Abolishing oil and gas subsidies is definitely effective

On 7 February, Dutch newspaper Trouw published an article on abolishing subsidies for fossil fuels. The article claimed that the measure would only generate a limited climate benefit. Yet the study on which the article is based shows the opposite. Niels Hazekamp (Both ENDS) and Laurie van der Burg (Overseas Development Institute, ODI) wrote a short opinion article on the issue.

Although the title of the study, 'Limited emission reductions from fuel subsidy removal except in energy-exporting regions', does suggest a limited impact, the study actually shows that abolishing subsidies would make an important difference to the climate. The authors claim that a ban on subsidies could reduce CO2 emissions by a quarter of the total pledged by the world's countries. Like any other form of climate policy, a subsidy ban is not a 'silver bullet' but it would make a significant difference.

This is certainly true if you realise that banning subsidies will save rather than cost governments money. India and Indonesia, for example, both saved 15 billion euros in 2015 after abolishing subsidies. If the money saved is invested in energy efficiency or in renewable energy technologies, it could even double the climate benefit. And according to the International Monetary Fund (IMF) a ban on subsidies combined with an effective carbon price could reduce worldwide greenhouse gas emissions by 18 to 23%.

Nor is it necessarily true that a subsidy ban would mainly impact on the poor. Richer families consume more energy and therefore benefit most from subsidies on fossil fuels. That does not mean however that abolishing fossil subsidies would not potentially hit those on low incomes the hardest, but governments can and are preventing that from happening: the money is often invested in education or health care, with the consequence that banning subsidies reduces inequalities.

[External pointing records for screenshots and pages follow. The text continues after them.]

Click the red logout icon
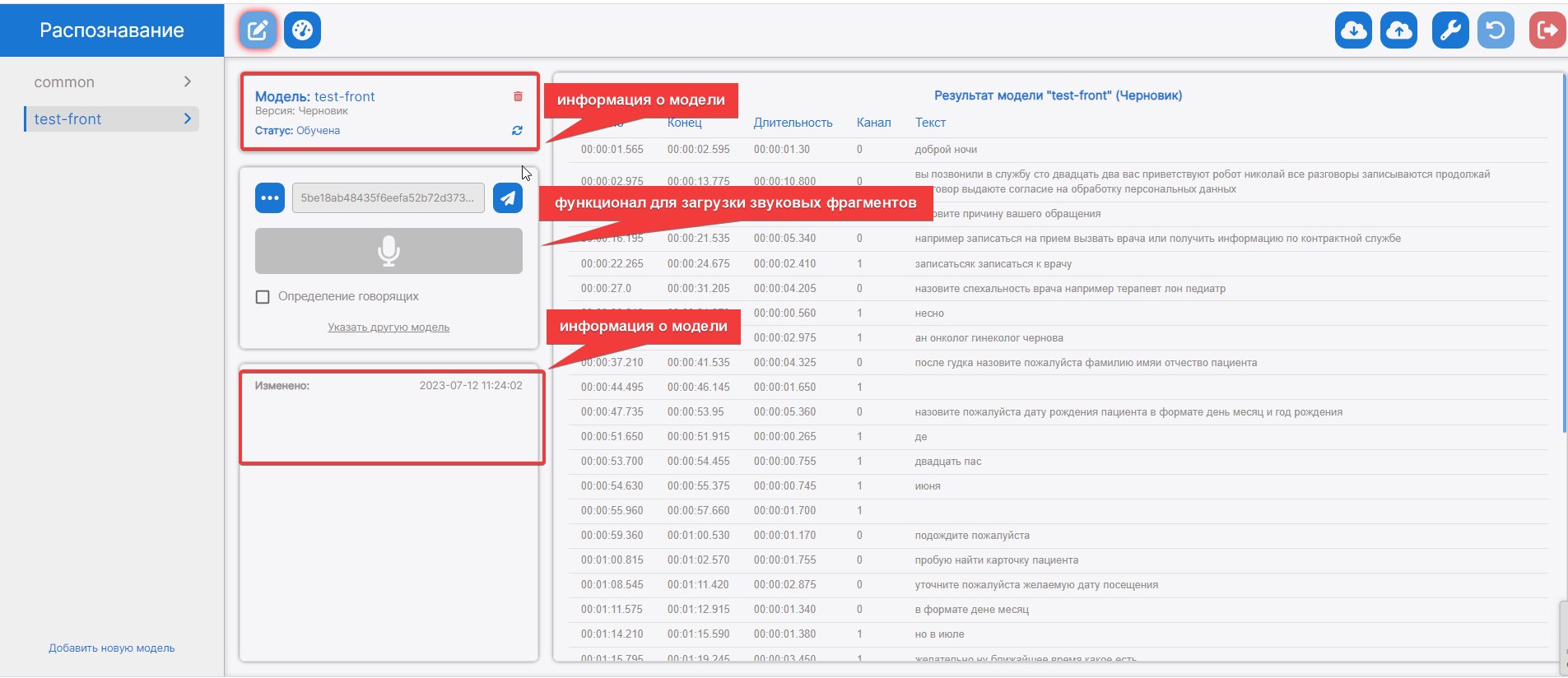 (x=1547, y=31)
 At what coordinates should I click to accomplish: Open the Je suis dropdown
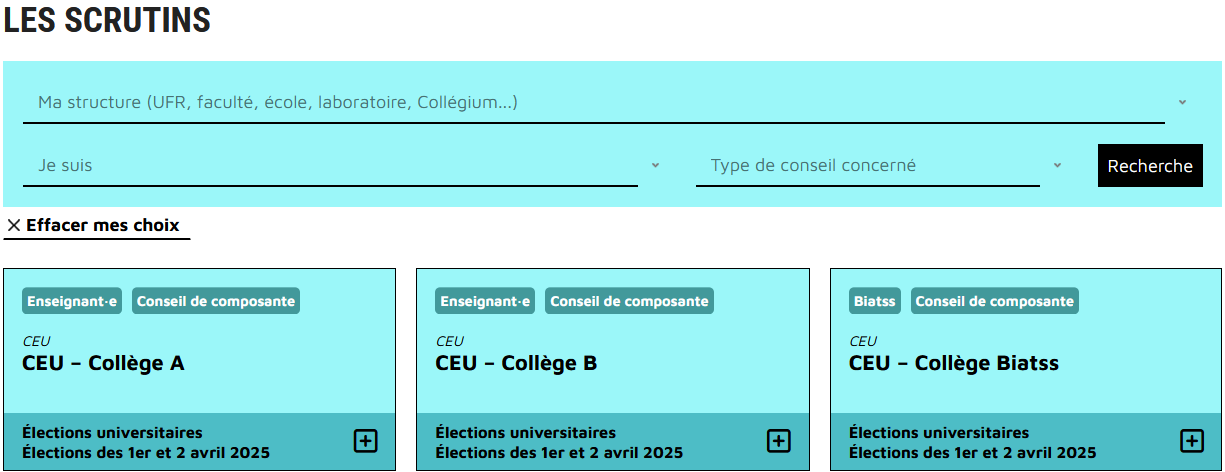coord(330,166)
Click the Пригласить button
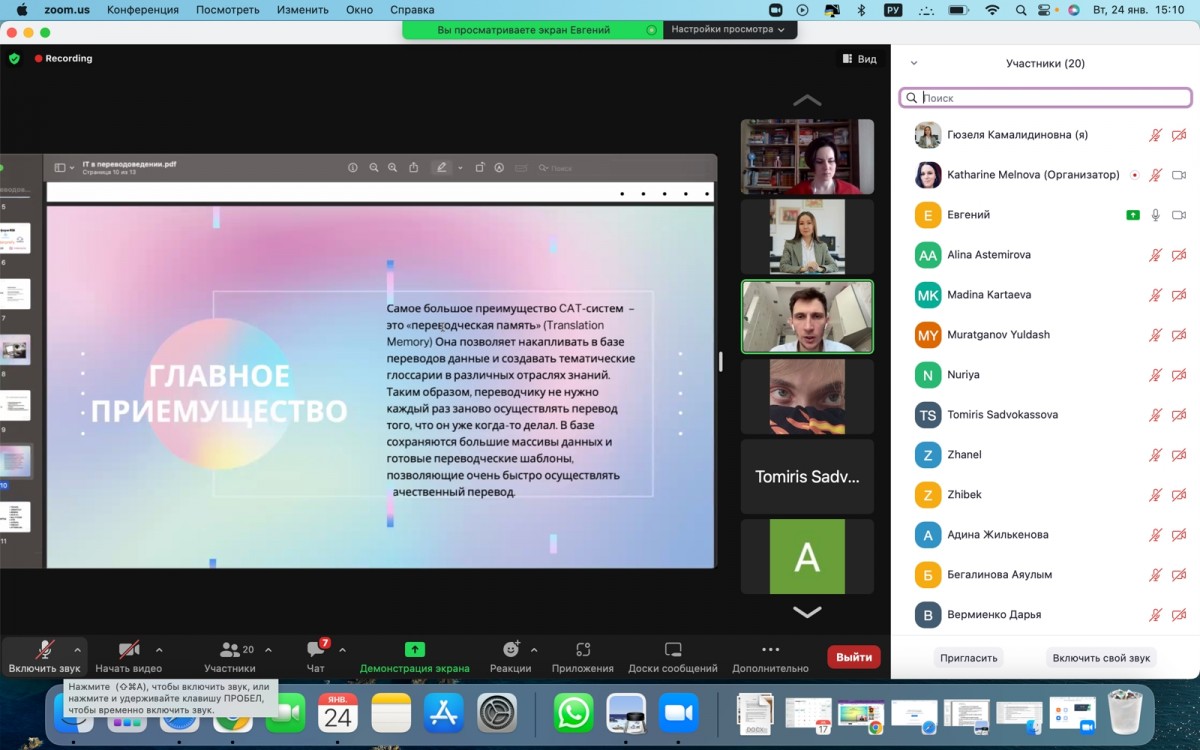This screenshot has height=750, width=1200. tap(969, 658)
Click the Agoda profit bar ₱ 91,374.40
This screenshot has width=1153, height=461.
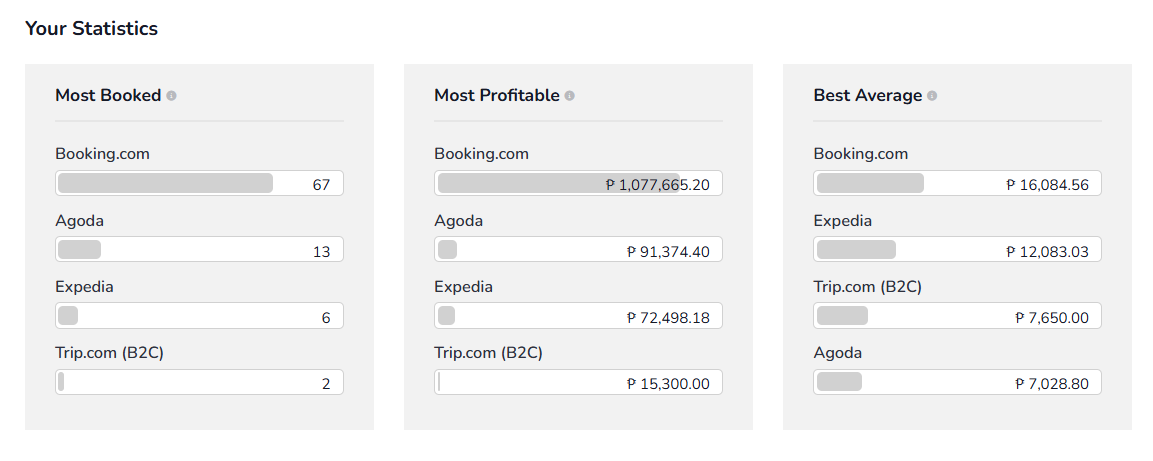[x=578, y=249]
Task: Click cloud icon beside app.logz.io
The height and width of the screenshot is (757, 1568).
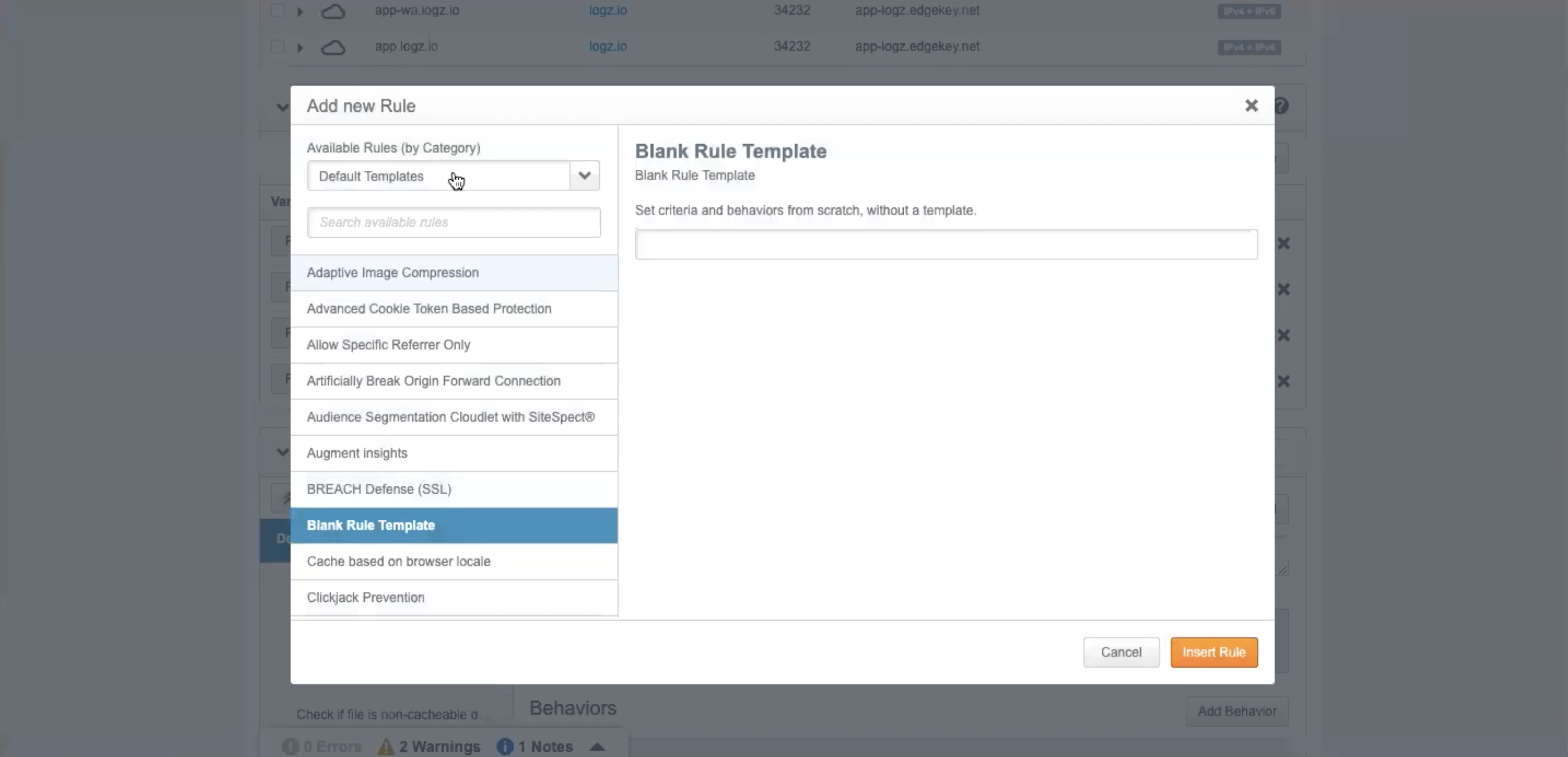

The Netherlands provides considerable support for the production and consumption of fossil fuels. ODI and CAN Europe calculated that between 2014 and 2016, total government support for the fossil sector amounted to 7.6 billion euros per year. The motion adopted by the Dutch parliament last month on phasing out fiscal incentives that undermine the climate goals is therefore of great importance. A majority in Dutch Parliament wants this to be included in the new Integrated National Energy and Climate Plan. That is a necessary and concrete step in bringing achievement of the climate goals closer, an aim which the Netherlands claims to be giving its full support.